►

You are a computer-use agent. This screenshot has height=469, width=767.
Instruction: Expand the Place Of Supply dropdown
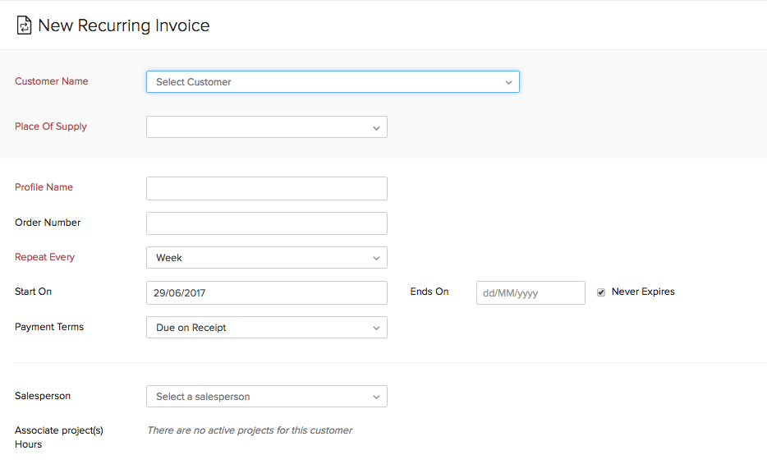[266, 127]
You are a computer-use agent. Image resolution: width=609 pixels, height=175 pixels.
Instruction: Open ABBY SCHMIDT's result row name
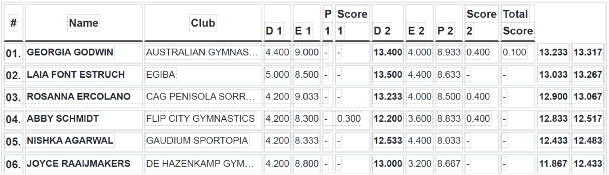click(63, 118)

◄

YOUR OBJECTIVE: Take from the listing every line in which the word "agent" appears.

SOLVED PROBLEM:
You are a computer-use agent. This screenshot has height=469, width=767.
You are a computer-use agent. Image resolution: width=609 pixels, height=175 pixels.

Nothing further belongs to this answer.